A little research, always a--my-- dangerous thing, shows this: Before those
later bulldozers,---there were still cobblestones and in a couple places there
still are in NY!---- Moses did build expressways and such:
"The opposition [to Moses] reached a crescendo over the demolition of Penn
Station, which many attributed to the "development scheme" mentality cultivated
by Moses[15] although the impoverished Pennsylvania Railroad was actually
responsible for the demolition.[16] The casual destruction of one of New York's
greatest architectural landmarks helped prompt many city residents to turn
against Moses's plans to build a Lower Manhattan Expressway, which would have
gone throughGreenwich Village and what is now SoHo. [17] This plan and
the Mid-Manhattan Expressway both failed politically; to this day no
superhighway goes through the heart of Manhattan.

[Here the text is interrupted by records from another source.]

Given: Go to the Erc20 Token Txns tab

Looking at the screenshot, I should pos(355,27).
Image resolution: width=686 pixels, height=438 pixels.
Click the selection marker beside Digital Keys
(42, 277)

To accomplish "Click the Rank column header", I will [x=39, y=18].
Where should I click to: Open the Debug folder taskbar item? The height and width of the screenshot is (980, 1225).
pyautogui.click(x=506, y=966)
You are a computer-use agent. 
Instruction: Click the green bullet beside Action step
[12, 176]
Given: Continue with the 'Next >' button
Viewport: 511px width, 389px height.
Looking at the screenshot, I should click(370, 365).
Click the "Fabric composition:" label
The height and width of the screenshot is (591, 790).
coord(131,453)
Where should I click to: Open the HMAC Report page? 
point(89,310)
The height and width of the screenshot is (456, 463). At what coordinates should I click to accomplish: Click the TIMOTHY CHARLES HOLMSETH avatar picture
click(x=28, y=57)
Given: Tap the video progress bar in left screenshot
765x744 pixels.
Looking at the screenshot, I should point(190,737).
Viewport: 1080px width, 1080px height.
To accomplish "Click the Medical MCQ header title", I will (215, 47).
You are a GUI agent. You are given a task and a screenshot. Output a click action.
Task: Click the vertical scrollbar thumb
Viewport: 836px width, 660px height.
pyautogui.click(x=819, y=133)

One of his most vocal critics
during this time was the urban activist Jane Jacobs, whose book The Death and
Life of Great American Cities was instrumental in turning opinion against
Moses's plans; the city government rejected the expressway in
1964.[18]....................
She was hugely indebted to Lewis Mumford's work, it sez, and we seem to know
that TRP read himself some Mumford, right?
Jacobs' book began appearing and was much discussed before being pubbed in
1961....She used Greenwich Village as a constant example of a kind of urban
utopia and, of course,
the Village is where TRP now lived mostly as he finished V......
So, his immediate prophecy was wrong but sinusoidally he knew the pattern, yes?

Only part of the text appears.